Unlocking Potential is the same nonprofit company that Boston school officials partnered with last year to turn around the long-ailing Gavin Middle School in South Boston, which now goes by the name of UP Academy. In just one year, Unlocking Potential has doubled the proficiency rates on state standardized tests in math among students who had attended the Gavin.
“We are excited” about the proposal, said Matthew Wilder, a School Department spokesman. “Unlocking potential has had great success at the former Gavin Middle School.”
By converting the Marshall into an in-district charter school, Boston and Unlocking Potential will gain considerable flexibility in running the school. The handful of such schools that are overseen by school districts can deviate from central office mandates on curriculum, budgets, and scheduling of the school day and year.
In-district charter schools also are exempt from many workplace rules in teachers contracts, but their teachers still remain part of the teachers union.
The proposal will be presented to the School Committee at its meeting Wednesday night, and a vote is expected Nov. 7. The state Board of Elementary and Secondary Education could vote on the proposal in February, if their commissioner gives the proposal a favorable recommendation.

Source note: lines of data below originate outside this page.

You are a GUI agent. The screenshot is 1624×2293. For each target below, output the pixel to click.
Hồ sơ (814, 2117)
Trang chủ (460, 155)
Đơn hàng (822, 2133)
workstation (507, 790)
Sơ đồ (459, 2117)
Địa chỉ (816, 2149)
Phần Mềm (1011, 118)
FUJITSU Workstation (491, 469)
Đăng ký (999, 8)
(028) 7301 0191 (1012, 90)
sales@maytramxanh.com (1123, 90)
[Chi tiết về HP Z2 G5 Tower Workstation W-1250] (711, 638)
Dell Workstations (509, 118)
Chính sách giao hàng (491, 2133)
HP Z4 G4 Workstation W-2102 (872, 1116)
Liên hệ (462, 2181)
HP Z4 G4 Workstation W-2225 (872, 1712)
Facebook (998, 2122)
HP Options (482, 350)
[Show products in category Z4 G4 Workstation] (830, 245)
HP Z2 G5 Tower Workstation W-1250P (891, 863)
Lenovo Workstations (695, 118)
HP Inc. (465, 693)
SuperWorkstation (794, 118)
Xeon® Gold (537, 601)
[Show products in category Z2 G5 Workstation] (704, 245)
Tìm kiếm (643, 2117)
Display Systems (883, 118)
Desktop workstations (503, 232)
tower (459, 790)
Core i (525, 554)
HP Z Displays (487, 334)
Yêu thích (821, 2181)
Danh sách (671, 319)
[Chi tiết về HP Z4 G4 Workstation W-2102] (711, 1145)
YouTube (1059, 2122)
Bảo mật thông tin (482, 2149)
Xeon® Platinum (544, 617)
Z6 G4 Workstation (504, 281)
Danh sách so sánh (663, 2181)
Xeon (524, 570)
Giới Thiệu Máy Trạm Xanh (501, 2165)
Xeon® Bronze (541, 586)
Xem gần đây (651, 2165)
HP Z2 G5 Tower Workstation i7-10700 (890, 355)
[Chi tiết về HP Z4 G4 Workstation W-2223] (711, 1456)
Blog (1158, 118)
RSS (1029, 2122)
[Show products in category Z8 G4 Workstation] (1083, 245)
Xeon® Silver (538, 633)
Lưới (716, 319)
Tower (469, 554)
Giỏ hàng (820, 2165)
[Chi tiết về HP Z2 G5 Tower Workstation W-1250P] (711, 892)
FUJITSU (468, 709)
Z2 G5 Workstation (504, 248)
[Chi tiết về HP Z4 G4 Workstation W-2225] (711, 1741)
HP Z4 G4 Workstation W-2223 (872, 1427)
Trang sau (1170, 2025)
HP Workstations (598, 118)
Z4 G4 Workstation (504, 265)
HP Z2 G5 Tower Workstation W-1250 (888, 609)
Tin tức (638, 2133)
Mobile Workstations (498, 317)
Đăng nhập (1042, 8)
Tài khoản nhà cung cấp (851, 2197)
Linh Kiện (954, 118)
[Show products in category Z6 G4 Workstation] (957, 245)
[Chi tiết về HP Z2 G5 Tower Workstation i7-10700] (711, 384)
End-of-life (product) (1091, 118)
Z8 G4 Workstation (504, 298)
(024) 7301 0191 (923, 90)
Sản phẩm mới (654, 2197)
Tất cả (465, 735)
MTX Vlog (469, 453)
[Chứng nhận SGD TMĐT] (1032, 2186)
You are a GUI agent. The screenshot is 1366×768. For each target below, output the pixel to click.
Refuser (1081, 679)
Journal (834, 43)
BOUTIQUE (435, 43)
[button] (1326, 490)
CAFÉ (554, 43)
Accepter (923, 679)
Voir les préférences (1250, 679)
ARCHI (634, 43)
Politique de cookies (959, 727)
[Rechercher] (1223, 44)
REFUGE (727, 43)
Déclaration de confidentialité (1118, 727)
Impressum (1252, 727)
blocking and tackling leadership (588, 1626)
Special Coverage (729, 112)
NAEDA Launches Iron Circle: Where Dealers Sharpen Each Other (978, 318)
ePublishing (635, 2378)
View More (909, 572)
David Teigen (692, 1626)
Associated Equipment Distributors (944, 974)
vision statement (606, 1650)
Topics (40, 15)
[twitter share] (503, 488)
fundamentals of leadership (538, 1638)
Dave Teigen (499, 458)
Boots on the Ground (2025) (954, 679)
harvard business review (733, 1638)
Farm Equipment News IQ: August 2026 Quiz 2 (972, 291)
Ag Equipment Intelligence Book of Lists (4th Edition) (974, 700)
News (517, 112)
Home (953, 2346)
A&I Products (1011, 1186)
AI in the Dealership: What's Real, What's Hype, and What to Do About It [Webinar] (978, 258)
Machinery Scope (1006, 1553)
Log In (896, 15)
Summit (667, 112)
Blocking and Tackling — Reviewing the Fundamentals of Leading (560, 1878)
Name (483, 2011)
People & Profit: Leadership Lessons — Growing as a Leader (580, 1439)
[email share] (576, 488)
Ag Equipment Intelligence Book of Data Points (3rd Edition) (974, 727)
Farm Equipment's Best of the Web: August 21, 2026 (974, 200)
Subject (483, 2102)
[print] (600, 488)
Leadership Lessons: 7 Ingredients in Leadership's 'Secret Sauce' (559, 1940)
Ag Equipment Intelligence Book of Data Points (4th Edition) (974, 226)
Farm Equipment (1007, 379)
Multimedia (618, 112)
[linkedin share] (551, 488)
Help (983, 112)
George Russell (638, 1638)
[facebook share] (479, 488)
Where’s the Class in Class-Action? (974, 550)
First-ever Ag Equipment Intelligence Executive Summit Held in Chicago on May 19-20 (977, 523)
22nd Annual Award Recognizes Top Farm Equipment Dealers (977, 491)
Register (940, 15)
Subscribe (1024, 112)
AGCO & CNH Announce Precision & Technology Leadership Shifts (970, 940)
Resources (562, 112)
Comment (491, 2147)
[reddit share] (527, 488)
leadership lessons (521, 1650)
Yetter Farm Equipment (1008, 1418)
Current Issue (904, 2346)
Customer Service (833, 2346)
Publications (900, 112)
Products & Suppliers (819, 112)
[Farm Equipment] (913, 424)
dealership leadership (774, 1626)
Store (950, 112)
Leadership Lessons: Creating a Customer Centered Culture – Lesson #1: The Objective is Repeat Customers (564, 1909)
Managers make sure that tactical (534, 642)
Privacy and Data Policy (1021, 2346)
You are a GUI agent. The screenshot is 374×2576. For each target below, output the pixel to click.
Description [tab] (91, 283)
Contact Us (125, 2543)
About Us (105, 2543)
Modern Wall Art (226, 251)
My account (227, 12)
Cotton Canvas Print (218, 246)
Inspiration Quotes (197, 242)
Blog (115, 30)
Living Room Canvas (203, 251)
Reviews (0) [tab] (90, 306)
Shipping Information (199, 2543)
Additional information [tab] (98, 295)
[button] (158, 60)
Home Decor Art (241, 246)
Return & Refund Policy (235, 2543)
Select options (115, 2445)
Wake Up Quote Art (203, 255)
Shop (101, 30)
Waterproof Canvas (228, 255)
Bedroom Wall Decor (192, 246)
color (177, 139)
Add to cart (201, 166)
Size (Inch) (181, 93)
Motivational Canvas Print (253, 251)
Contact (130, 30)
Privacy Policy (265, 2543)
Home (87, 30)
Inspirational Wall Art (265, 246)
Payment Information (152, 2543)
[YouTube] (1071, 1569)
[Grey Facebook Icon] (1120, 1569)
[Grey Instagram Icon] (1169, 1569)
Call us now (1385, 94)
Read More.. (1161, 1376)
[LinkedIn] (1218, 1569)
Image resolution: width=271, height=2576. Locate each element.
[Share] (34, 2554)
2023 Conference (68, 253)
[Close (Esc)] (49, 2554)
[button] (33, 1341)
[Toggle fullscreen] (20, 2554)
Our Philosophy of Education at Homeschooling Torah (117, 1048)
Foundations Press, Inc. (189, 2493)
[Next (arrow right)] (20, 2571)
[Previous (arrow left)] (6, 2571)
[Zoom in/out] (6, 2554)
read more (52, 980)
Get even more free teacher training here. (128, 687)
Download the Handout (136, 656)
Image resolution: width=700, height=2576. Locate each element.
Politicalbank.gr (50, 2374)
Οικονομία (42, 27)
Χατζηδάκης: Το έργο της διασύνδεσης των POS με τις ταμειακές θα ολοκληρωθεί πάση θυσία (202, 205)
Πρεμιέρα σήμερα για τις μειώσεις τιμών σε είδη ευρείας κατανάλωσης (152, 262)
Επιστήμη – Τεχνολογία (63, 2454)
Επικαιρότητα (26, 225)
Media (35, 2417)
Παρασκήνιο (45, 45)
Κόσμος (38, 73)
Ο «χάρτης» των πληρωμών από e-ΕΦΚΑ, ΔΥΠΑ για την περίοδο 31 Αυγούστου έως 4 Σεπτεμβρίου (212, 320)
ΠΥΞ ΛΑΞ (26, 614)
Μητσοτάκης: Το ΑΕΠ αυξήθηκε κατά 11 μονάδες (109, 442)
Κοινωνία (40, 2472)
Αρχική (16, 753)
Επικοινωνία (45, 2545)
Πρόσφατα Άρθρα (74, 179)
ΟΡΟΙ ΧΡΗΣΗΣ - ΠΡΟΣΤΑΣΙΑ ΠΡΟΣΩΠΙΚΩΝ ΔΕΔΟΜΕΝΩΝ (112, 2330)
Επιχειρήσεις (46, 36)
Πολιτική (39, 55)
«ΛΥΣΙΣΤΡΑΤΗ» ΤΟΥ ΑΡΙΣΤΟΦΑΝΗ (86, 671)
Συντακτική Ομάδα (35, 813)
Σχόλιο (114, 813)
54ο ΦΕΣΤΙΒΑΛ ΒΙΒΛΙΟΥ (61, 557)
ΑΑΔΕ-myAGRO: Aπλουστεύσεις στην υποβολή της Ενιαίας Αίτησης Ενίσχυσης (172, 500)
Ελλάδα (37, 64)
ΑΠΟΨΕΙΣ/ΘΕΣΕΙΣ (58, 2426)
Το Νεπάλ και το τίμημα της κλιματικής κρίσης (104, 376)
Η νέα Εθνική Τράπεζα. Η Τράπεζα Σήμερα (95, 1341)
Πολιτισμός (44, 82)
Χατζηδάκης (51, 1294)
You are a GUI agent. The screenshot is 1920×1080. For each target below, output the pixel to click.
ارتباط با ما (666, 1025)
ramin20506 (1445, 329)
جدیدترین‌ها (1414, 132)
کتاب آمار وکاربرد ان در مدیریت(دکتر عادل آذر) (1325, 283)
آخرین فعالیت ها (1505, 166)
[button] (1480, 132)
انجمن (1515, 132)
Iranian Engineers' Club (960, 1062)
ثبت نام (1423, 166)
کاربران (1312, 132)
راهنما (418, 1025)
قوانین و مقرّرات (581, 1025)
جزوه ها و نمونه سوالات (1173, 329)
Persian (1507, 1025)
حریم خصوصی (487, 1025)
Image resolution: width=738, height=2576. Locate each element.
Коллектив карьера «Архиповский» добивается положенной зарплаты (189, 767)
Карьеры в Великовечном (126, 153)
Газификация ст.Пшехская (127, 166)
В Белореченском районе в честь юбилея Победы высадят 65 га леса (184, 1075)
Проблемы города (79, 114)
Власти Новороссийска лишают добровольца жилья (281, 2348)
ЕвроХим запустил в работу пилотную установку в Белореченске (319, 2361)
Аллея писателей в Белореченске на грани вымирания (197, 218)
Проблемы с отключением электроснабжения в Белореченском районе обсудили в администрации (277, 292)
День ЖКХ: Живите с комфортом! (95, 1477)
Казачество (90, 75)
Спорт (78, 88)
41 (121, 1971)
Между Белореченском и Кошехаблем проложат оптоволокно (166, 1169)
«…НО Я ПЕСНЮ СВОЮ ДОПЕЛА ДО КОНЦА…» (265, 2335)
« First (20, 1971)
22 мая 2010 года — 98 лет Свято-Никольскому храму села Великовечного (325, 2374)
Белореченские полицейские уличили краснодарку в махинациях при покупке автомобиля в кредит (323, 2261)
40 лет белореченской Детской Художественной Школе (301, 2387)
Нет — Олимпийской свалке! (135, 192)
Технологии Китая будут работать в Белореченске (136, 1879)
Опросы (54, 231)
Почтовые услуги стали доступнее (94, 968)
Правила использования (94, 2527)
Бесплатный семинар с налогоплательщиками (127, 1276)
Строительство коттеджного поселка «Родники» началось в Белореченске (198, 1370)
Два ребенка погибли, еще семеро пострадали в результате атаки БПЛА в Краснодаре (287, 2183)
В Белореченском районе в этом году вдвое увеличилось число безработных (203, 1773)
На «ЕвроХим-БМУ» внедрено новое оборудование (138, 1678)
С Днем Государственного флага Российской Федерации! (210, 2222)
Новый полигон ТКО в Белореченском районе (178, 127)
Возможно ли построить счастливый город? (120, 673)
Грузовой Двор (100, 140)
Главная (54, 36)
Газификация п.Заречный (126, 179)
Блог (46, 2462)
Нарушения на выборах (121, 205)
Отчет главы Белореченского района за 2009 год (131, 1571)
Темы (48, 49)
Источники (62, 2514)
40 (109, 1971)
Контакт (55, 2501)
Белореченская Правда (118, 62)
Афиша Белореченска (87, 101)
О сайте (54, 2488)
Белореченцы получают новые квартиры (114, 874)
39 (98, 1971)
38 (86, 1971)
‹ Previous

The Marshall is among the lowest-performing schools in Boston. On last spring’s Massachusetts Comprehensive Assessment System exams, only 10 percent of students scored proficient or advanced in English and just 12 percent did in the math portion.
About 700 students attend the school, almost all of them are black or Latino, and more than three-quarters of all students come from low-income households.
The school also is located in a section of Dorchester frequently besieged by violence, causing the school to occasionally go into lockdown.
Scott Given, chief executive officer of Unlocking Potential, said his company is looking forward to converting a second school in Boston into a charter school.
“We come into this work with a lot of humility,” Given said. “We know that turning around a school is immensely difficult work, but we believe we have the people and the programs and the willingness to work hard, which will all contribute to doing well at this school.”
Given said his company, which specializes in turning around academically struggling schools, will make a concerted effort to meet with all families at the Marshall School in hopes of having all students return to the school next fall when it becomes UP Academy.
The proposal has been months in the making. School officials and Unlocking Potential originally announced in the summer their intention to covert a second school in Boston into a charter school, but had not determined which school would be targeted, saying only it would be an elementary school or a K-8 school.
The School Committee gave preliminary approval to that proposal, and it was reviewed by the state Department of Elementary and Secondary Education, which named it in September as one of 12 semi-finalists for this year’s cycle of new charter school approvals.